Judging by fans I’ve talked to and those commenting online, Mark Richt’s postgame performance in the wake of the Tennessee game is taking almost as severe a drubbing as his staff and players’ performance in the game itself.
Despite the fact that Georgia fans had long ago grown used to Richt’s seemingly unemotional demeanor, many found his flat tone in the locker-room radio interview after the game disappointing. As a caller to one of the postgame radio call-in shows put it, he wanted to hear some passion in the coach’s voice.
The only public emotion Richt showed after the game was when he unwisely got kind of curt with a reporter wondering if he still liked Mike Bobo’s playcalling.
The less than specific comments on what he intends to do about his team’s problems on offense and defense also haven’t inspired a lot of folks in red and black.
“We’ve got to get better at defense, got to get better at offense, got to get better at coaching,” he said.
No kidding. As brother Tim said, that sounds a lot like Ray Goff’s infamous “We’re gonna work harder to get better” refrain.
Now, in terms of substance, I really don’t think we could have expected much more out of Richt’s mouth at this point.
He’s certainly not going to trash Willie Martinez and Mike Bobo publicly. (Here’s hoping Richt has at least in private put both men on notice that if they can’t get a better performance out of their players, they may not be around next season.) And Richt has never shown much inclination to publicly berate players, with the exception of kicker Blair Walsh, whom he’s inexplicably and unfairly thrown under the bus a couple of times.
But I think the UGA fan and alumni base would be a bit more comforted if we got at least a glimpse of some sort of fire in our head coach.

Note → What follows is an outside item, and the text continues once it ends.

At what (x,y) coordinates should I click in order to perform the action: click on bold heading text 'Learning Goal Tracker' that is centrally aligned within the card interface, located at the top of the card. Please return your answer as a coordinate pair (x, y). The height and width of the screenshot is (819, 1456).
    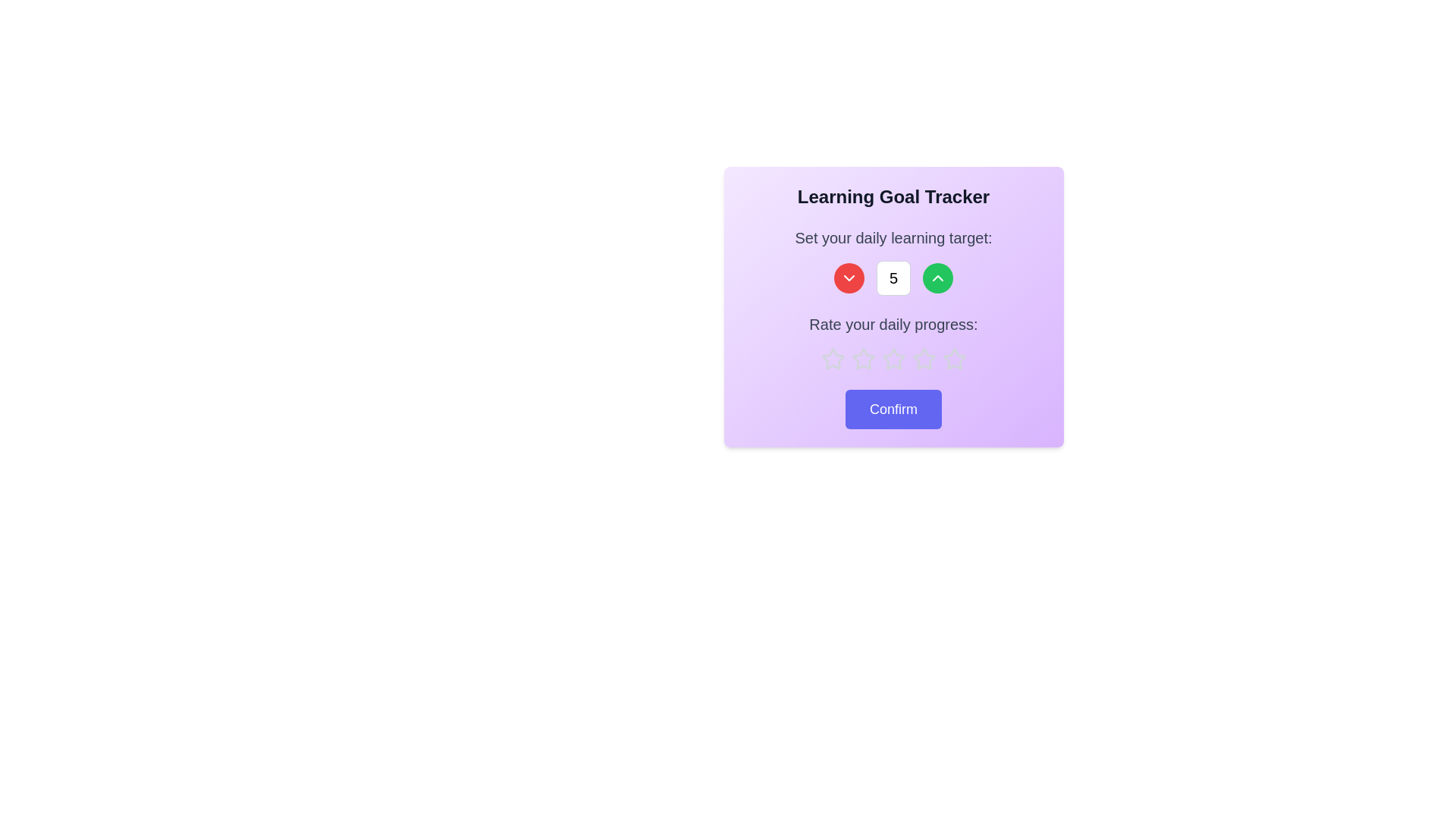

Former QB David Greene talked on the Georgia radio network Saturday about how competitive and emotional Richt is away from the public eye, saying the coach even talks trash when he competes athletically.
A trash-talking Rich, we don’t need. But a flash of an angry Richt who lets us know he’s as fed up with subpar play and coaching as the fans are would be a big step forward. And a Richt who addresses specifics in a decisive tone that at least gives us the feeling he knows what needs to be done and intends on doing it, no matter the consequences, would go a long way toward quieting the unrest in the Bulldog Nation.
Coaches, particularly head coaches, are supposed to be as much motivators as they are teachers and strategists. Public relations is a big part of their job, too.
That calm, sleepy-eyed half-smile and numbing monotone we normally get from Richt won’t cut it at this point.
What would you like to hear out of Richt?